◆ The task ◆
Scale every coordinate in the rows by 1.2, rounding to whole numbers with halves going up, starting with the line that contains "Lighting (442, 593)" and going on through the line that contains "Sony A7 III Review (337, 851)". Write out only those lines again, each with its text kept as is.

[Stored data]
_____

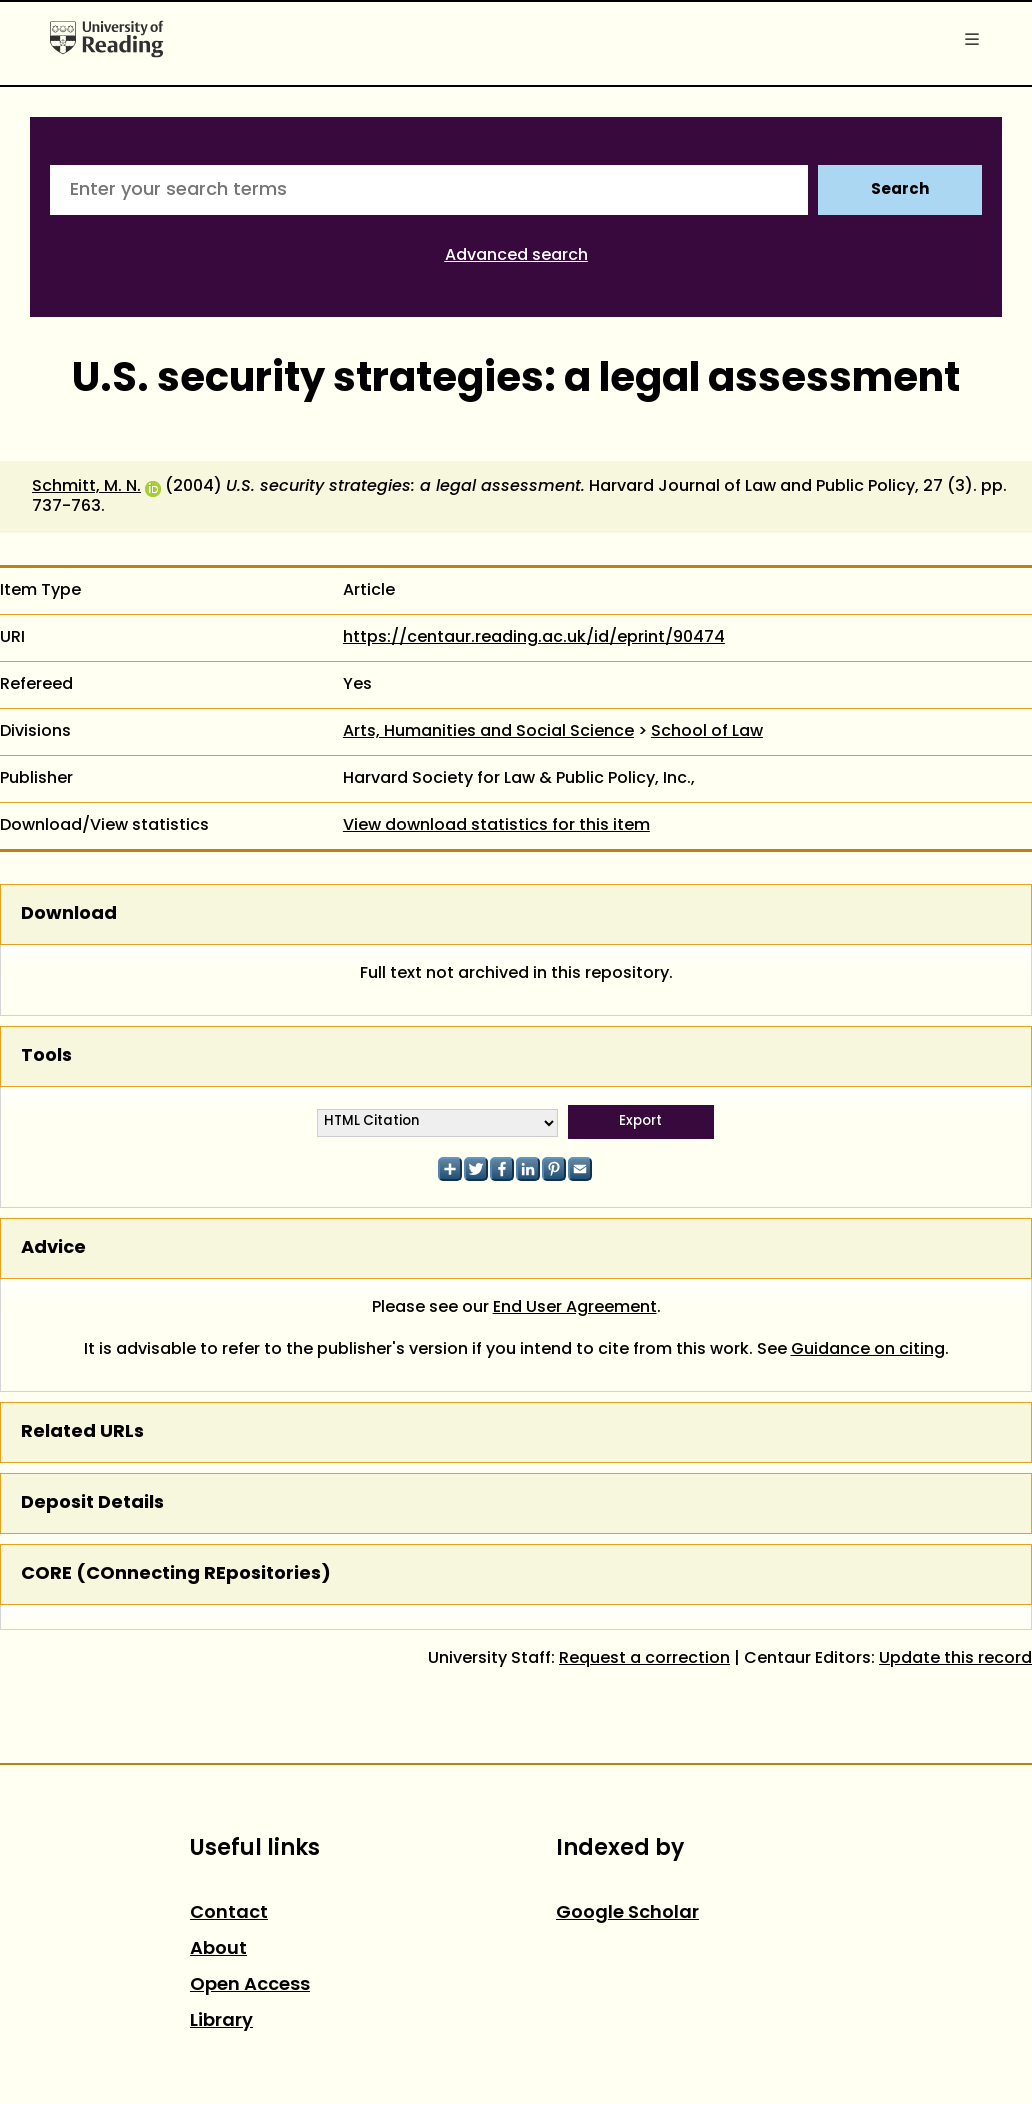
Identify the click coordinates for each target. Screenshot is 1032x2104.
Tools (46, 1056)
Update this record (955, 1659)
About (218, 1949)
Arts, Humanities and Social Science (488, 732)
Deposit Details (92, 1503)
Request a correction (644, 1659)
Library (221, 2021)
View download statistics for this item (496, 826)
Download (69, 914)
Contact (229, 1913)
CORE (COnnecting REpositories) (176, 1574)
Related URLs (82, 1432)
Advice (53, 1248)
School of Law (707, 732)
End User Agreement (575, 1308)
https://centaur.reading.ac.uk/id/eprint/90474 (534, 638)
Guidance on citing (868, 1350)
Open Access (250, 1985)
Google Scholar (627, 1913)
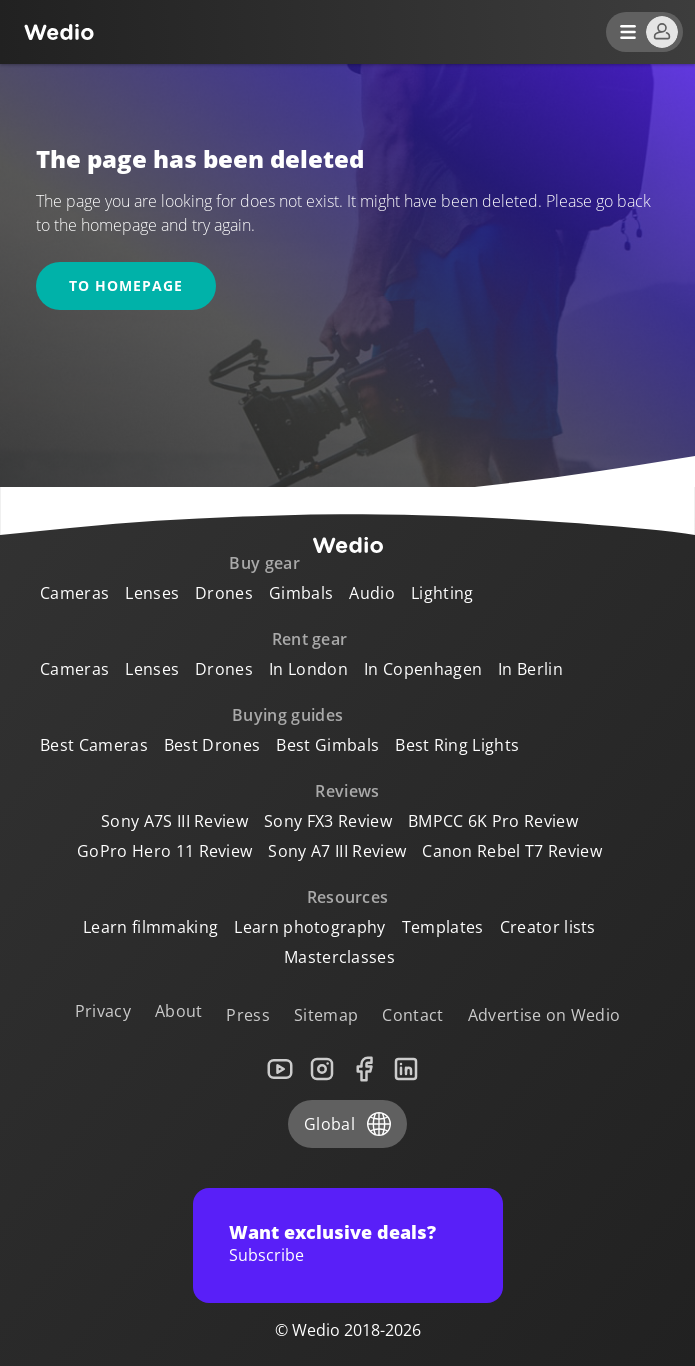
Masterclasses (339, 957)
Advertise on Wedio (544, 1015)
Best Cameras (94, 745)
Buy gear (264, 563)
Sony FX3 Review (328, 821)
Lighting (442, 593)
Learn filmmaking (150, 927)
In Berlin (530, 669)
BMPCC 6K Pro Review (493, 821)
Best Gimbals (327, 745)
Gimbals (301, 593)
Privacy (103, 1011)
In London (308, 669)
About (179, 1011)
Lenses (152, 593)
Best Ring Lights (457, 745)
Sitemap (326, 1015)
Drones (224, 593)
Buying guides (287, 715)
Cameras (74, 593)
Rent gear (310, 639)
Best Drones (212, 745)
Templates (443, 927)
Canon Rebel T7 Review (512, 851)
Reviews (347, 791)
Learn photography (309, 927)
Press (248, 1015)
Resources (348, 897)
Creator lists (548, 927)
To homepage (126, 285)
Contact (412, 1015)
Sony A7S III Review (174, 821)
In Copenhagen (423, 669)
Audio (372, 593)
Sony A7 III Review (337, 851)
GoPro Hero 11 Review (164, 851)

_____

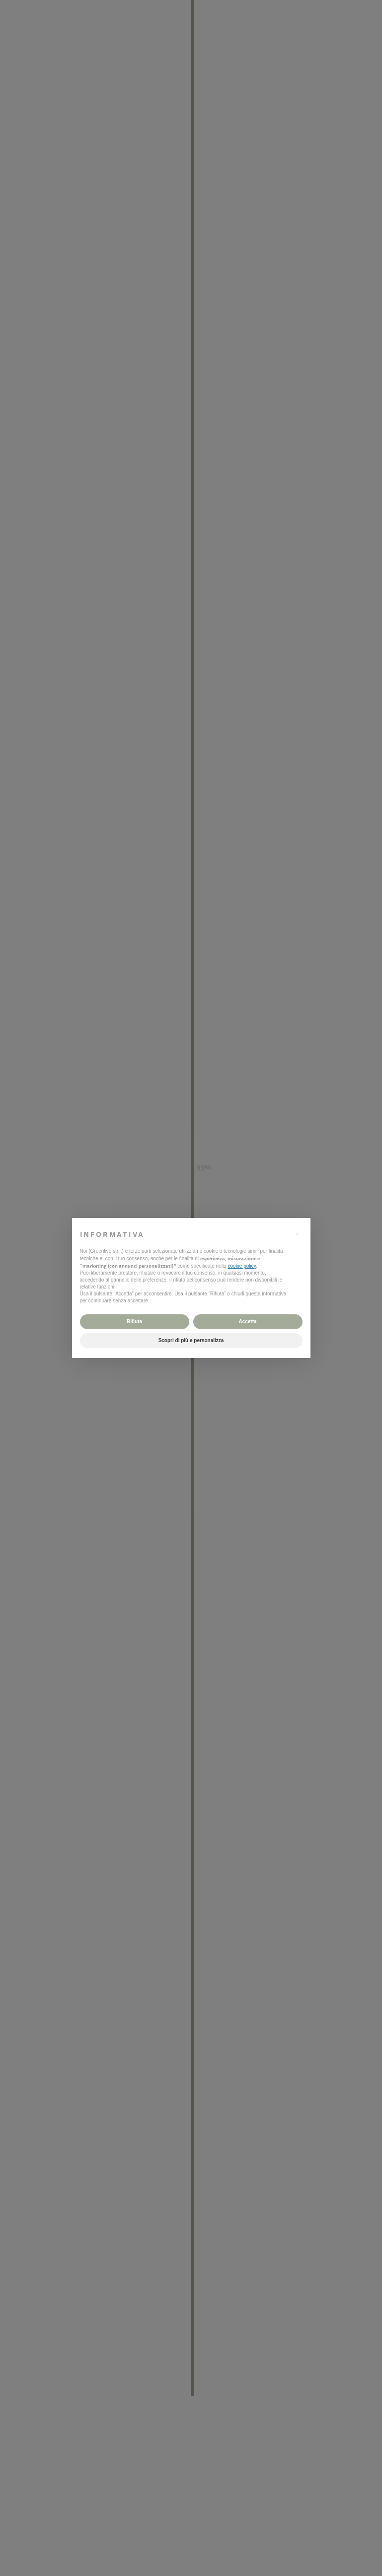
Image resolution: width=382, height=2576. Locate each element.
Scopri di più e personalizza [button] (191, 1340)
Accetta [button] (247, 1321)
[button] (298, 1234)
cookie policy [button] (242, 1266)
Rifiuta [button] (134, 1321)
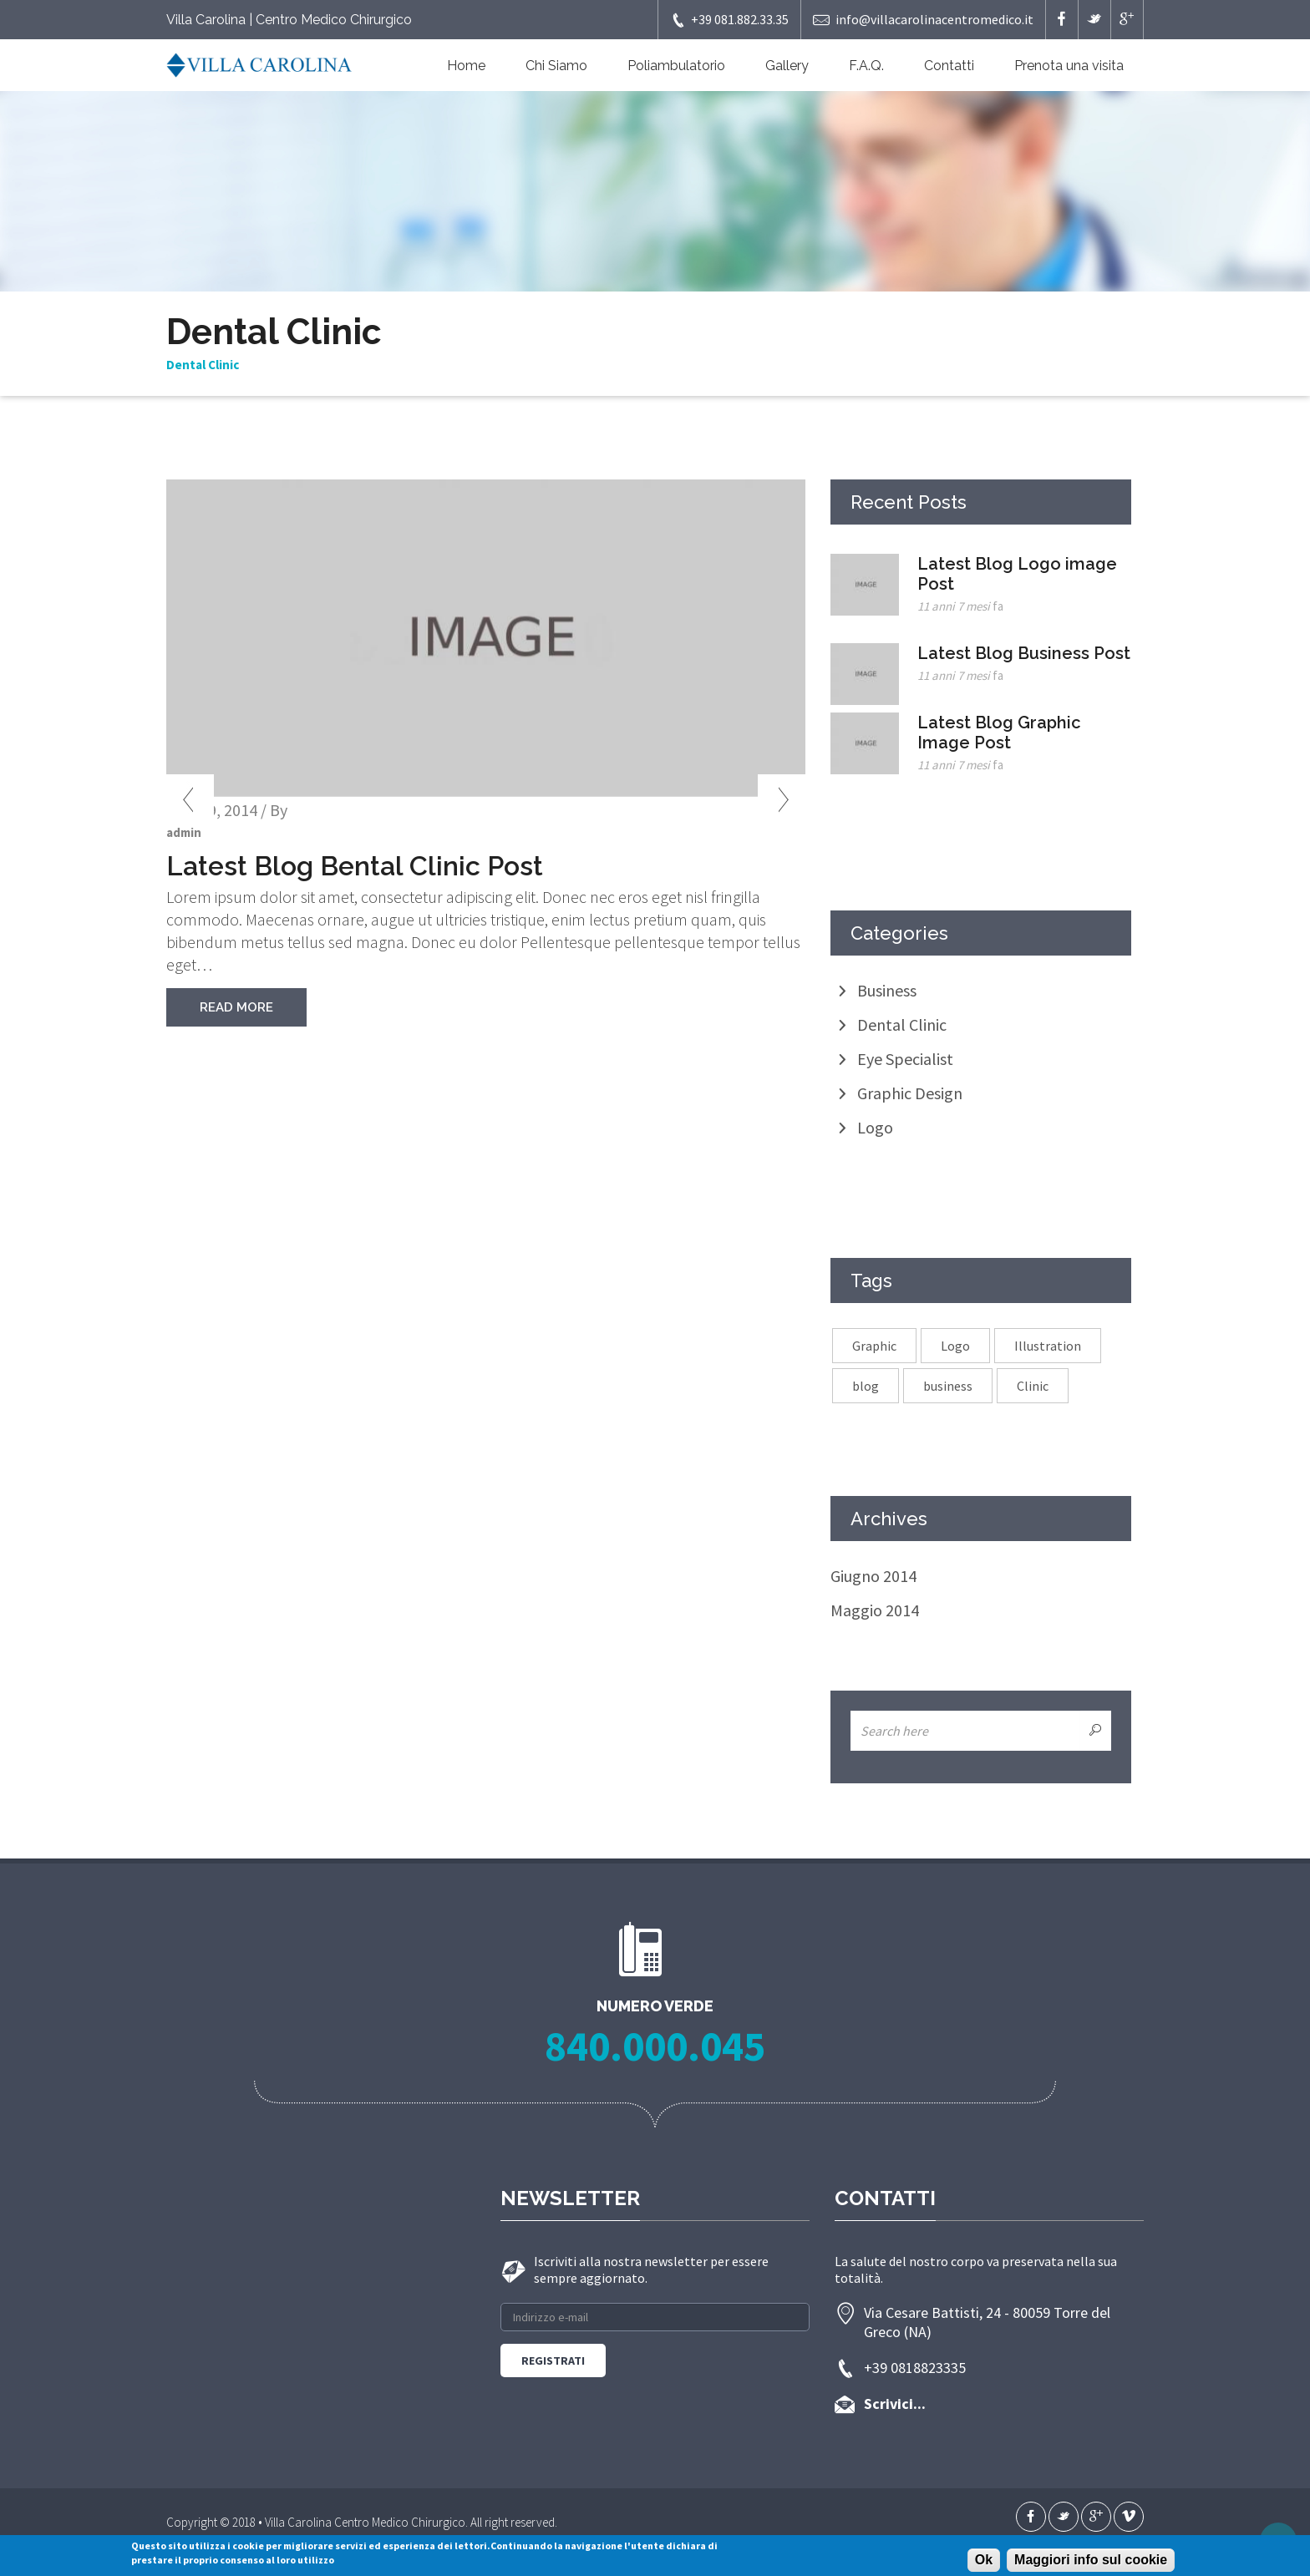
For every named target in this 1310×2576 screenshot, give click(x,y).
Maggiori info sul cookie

_____

◆ Task solution ◆
Lighting (530, 712)
Learn filmmaking (180, 1112)
In Berlin (636, 803)
BMPCC 6K Pro Review (592, 985)
Best Gimbals (392, 894)
Gimbals (361, 712)
Privacy (124, 1213)
In London (370, 803)
About (215, 1213)
Lenses (182, 712)
Best Ring Lights (548, 894)
Sitemap (391, 1218)
Drones (269, 712)
Buying guides (344, 858)
Cameras (89, 712)
Rent gear (372, 767)
Best Drones (254, 894)
Templates (532, 1112)
Canon Rebel T7 Review (614, 1021)
Reviews (416, 949)
Learn photography (371, 1112)
Press (298, 1218)
Resources (418, 1076)
Creator lists (658, 1112)
To homepage (151, 342)
Contact (494, 1218)
Sony A7S III Review (209, 985)
In Copenhagen (508, 803)
Audio (446, 712)
Sony A7 III Review (404, 1021)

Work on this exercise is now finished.